◆ **Given instruction**: Could you put the records below, from the line with "Given: Expand the Users folder arrow" to the line with "pyautogui.click(x=260, y=366)", into a Markdown table with the columns Row and Line, leaving out blank lines?
* Start Given data *
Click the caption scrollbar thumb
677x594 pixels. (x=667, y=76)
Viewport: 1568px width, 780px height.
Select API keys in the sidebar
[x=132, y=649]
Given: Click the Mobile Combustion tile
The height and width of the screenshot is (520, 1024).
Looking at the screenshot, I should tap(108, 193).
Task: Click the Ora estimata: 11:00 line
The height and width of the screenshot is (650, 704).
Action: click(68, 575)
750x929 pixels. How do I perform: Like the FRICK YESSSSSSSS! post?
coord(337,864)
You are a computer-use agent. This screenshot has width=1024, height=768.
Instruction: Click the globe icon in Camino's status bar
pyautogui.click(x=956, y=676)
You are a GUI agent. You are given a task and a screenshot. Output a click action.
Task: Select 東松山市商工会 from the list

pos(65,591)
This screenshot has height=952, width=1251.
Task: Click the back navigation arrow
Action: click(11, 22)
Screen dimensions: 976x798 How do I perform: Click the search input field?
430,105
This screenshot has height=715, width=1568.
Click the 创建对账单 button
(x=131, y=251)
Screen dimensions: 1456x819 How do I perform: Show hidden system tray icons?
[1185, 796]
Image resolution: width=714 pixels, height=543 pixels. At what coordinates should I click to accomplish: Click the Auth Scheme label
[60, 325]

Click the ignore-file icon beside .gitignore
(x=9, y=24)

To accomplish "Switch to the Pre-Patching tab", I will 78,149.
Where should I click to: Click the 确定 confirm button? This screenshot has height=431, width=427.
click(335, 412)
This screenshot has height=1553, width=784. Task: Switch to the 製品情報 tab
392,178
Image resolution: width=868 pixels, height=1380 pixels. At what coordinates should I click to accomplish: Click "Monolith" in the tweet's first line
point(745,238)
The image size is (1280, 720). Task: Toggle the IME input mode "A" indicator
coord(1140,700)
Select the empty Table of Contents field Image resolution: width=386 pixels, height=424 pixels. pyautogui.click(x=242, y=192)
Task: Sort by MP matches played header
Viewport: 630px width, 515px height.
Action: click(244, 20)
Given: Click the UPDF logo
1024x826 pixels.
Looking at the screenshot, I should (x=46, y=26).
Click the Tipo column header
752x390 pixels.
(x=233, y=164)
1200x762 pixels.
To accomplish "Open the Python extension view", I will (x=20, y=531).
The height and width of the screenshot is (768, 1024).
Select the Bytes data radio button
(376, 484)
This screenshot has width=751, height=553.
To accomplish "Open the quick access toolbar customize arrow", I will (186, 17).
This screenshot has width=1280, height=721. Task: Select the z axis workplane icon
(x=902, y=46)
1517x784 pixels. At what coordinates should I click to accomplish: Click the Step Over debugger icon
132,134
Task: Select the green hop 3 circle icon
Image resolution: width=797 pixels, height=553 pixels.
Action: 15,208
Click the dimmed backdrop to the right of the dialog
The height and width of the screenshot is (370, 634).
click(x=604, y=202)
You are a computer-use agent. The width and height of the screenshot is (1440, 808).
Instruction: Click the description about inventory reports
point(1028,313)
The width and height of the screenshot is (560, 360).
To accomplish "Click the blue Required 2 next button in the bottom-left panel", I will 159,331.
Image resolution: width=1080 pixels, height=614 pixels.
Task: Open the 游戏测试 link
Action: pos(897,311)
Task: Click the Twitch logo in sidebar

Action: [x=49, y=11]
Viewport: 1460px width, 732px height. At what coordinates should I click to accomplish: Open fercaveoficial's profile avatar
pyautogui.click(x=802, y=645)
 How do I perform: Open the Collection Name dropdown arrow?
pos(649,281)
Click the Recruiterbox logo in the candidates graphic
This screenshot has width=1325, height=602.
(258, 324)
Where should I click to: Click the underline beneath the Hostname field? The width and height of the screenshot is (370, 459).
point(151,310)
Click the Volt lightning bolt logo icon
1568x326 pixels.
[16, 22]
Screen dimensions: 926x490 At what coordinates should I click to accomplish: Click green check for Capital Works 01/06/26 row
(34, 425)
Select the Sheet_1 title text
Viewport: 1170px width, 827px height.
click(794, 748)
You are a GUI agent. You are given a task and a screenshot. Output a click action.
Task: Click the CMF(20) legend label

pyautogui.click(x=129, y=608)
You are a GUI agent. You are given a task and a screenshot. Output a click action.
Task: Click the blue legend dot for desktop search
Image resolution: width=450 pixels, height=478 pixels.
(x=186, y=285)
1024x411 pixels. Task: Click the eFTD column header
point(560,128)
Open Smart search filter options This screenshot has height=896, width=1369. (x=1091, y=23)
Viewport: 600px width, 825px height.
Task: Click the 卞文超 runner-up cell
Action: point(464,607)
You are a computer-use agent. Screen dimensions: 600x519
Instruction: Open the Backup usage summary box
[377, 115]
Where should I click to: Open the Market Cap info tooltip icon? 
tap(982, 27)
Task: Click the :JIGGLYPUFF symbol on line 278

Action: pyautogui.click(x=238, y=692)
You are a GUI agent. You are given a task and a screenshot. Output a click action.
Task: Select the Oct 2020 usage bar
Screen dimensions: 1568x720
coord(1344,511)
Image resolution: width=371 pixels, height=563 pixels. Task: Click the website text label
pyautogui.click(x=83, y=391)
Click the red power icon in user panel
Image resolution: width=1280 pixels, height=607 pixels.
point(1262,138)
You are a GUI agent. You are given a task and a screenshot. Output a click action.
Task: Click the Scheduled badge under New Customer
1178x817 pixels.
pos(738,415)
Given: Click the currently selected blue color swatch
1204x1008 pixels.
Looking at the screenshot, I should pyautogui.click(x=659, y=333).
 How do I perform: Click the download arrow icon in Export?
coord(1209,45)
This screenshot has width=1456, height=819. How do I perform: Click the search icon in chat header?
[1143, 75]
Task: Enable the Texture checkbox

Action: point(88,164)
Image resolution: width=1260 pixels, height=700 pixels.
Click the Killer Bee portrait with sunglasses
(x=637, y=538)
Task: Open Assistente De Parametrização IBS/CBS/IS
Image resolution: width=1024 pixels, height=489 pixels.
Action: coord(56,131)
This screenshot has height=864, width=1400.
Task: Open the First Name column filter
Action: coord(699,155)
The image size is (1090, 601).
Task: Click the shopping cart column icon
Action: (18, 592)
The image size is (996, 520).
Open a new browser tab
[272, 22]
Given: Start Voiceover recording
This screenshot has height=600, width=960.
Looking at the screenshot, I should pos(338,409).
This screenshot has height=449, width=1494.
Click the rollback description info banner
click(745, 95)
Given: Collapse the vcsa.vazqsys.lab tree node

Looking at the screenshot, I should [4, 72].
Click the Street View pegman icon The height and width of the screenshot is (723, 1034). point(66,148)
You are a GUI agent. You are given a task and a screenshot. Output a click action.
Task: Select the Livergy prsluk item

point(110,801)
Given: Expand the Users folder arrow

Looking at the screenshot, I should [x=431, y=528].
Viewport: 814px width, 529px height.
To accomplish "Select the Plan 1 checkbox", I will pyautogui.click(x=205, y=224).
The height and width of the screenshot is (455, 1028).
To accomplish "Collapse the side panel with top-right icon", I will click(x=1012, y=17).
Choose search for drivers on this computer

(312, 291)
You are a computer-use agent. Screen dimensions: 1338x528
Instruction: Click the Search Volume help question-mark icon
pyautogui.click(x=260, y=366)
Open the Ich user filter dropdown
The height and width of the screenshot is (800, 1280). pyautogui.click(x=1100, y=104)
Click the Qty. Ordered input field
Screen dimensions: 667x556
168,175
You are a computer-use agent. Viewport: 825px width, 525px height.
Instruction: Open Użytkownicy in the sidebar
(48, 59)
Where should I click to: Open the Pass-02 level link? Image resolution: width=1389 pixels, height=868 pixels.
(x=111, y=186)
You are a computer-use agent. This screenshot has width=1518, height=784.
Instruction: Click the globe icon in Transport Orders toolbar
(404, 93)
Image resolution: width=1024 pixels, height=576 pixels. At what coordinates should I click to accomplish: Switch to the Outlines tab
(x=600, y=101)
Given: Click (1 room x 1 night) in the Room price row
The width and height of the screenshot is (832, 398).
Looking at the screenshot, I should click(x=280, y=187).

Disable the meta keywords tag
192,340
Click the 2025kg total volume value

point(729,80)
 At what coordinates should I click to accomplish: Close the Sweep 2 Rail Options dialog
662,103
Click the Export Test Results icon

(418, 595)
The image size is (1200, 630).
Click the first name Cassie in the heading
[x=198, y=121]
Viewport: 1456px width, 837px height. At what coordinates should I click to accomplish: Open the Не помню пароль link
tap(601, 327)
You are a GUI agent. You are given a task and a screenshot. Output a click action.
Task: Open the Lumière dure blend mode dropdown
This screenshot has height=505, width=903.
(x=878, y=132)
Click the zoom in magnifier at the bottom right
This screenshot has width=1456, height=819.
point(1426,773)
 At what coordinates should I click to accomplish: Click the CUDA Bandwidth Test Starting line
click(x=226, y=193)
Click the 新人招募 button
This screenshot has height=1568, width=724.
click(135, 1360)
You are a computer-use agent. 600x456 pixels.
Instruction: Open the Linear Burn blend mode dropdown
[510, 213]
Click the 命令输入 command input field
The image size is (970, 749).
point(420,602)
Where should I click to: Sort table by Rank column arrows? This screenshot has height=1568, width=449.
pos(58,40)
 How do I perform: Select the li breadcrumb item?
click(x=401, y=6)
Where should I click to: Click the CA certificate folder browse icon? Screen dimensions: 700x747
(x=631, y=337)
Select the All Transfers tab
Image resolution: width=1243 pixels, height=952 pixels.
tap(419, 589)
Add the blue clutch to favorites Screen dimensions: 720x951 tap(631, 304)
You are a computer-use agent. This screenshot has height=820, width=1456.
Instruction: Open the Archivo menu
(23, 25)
* End Given data *
◆ **Exercise solution**:
| Row | Line |
|---|---|
| 1 | Given: Expand the Users folder arrow |
| 2 | Looking at the screenshot, I should [x=431, y=528]. |
| 3 | Viewport: 814px width, 529px height. |
| 4 | To accomplish "Select the Plan 1 checkbox", I will pyautogui.click(x=205, y=224). |
| 5 | The height and width of the screenshot is (455, 1028). |
| 6 | To accomplish "Collapse the side panel with top-right icon", I will click(x=1012, y=17). |
| 7 | Choose search for drivers on this computer |
| 8 | (312, 291) |
| 9 | You are a computer-use agent. Screen dimensions: 1338x528 |
| 10 | Instruction: Click the Search Volume help question-mark icon |
| 11 | pyautogui.click(x=260, y=366) |